The Commonwealth Ports Authority does not oppose building a new harbor on Rota but it warned the government of the potential impact of the project once it fails to determine ahead of time its various pros and cons.
Ports authority executive director Edward Deleon Guerrero told Saipan Tribune that the result of a study commissioned by the government is critical to any decision on the project.
Engineering company Moffats & Nichol was recently selected by the CNMI government to conduct the Rota East Harbor feasibility study, which will determine if it is viable to develop another harbor on the island.
Both the Rota Legislative Delegation and the Rota municipal government are pushing for the building of a new harbor to accommodate bigger ships.

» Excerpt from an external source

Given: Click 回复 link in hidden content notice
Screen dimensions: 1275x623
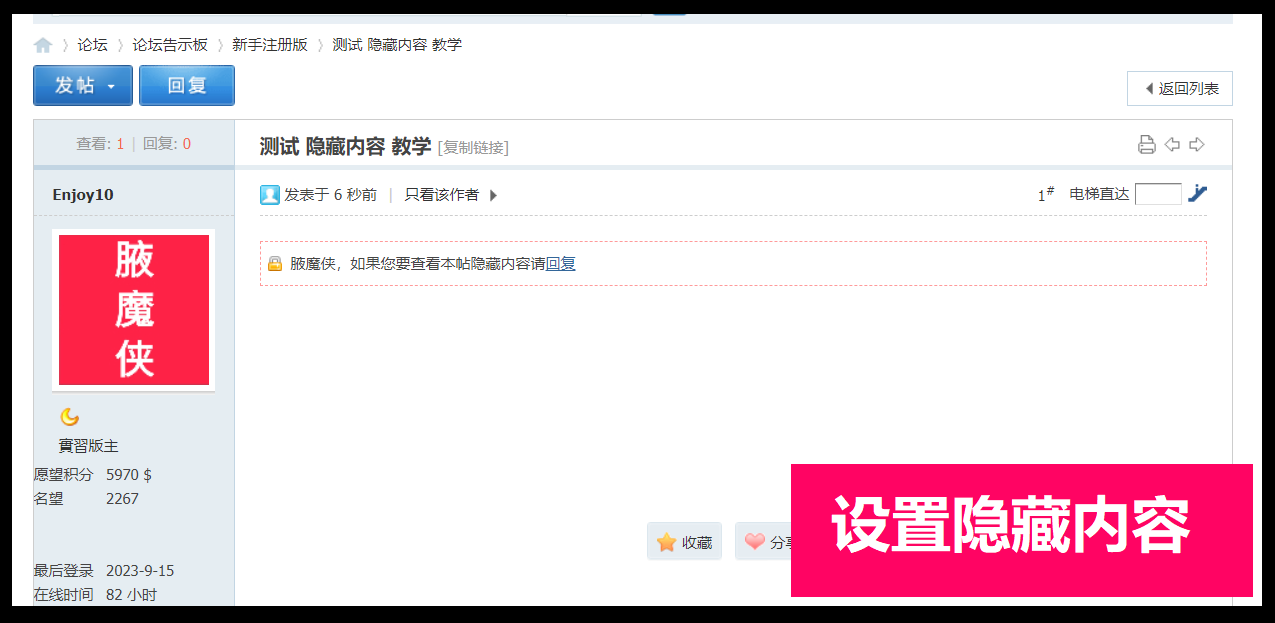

Deleon Guerrero described this feasibility study as the “right direction” for everyone to know if pushing through with the project is meritorious. “CPA is in support of that east harbor project provided they will do everything that is needed to be done.”

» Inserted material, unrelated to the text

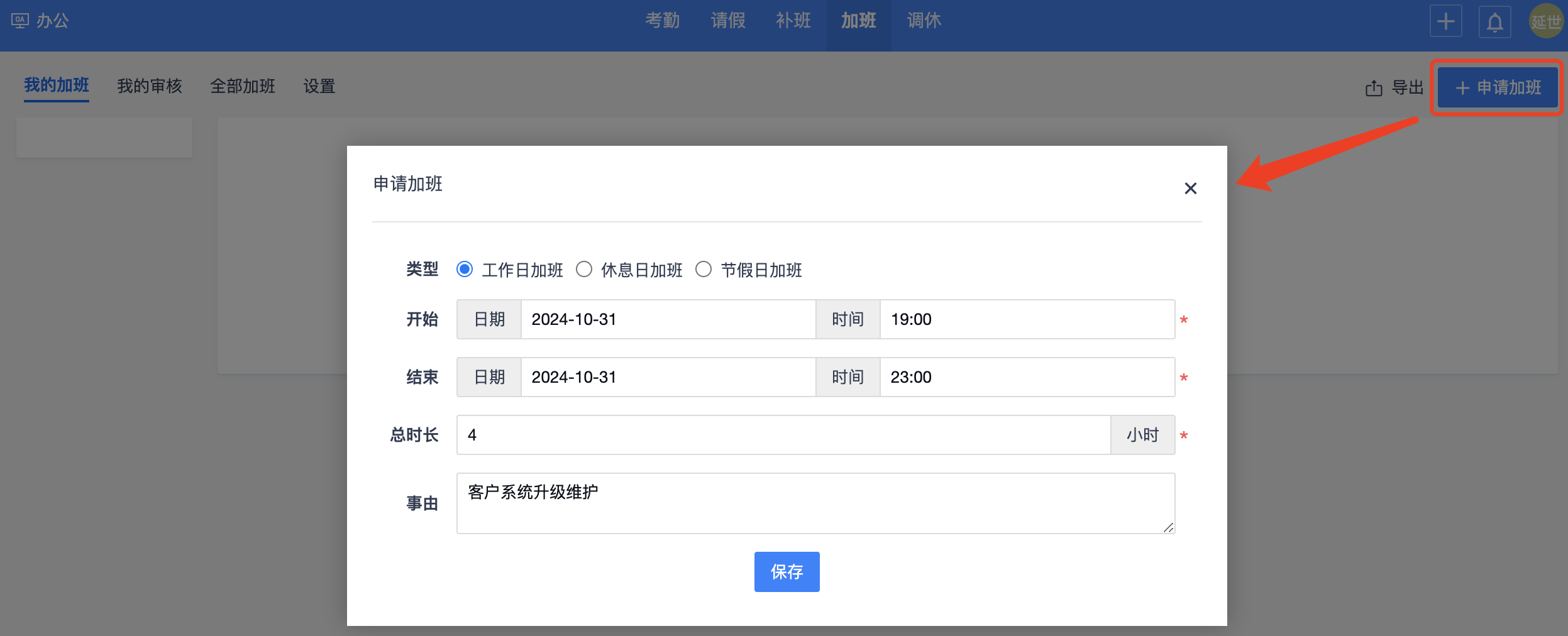1568x636 pixels.
Task: Click the 总时长 hours input field
Action: click(783, 435)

“We welcome that feasibility because that's the right direction. This study will tell us what we don't know and what we need to know before a decision is made. Because at the end of the day, when it comes to port of entry.it will all be under CPA,” said Deleon Guerrero.
According to him, the area identified for the proposed east harbor is not CPA property but is public land. Once the new harbor is built, this has to be dedicated as a port of entry before it can be operated by the ports authority.

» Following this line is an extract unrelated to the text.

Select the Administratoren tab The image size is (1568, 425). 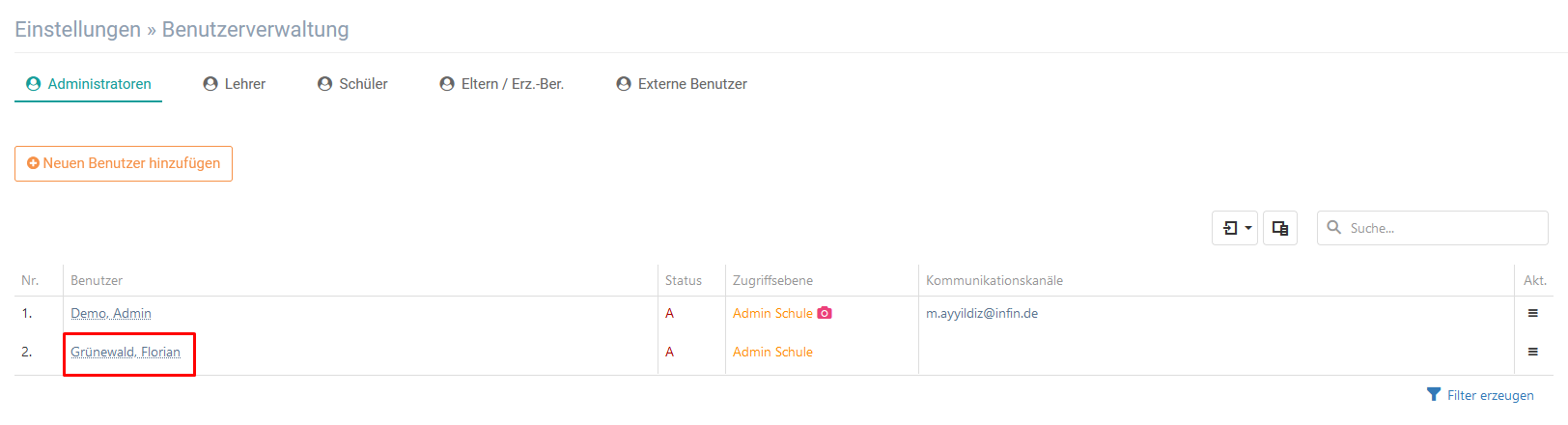[x=89, y=84]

The CPA chief disclosed that the project, if found feasible, will be funded by the CIP monies. However, Deleon Guerrero pointed out that CPA must be a participant in the planning process as it will involve ports activities.
Rota's elected officials have tossed the idea of developing the east harbor due to the current challenges in shipping commodities and other supplies to Rota. The existing west harbor has limited capability in its channel and cannot accommodate vessels longer than 235 feet.
The only way for the port to be able to accommodate bigger vessels is by widening its channel opening, which will require $15 million, according to a study conducted by ports authority.
Ships going to Rota currently use the west harbor, which CPA officials earlier described as somewhat “calmer” and “more sheltered” compared to the east side of the island.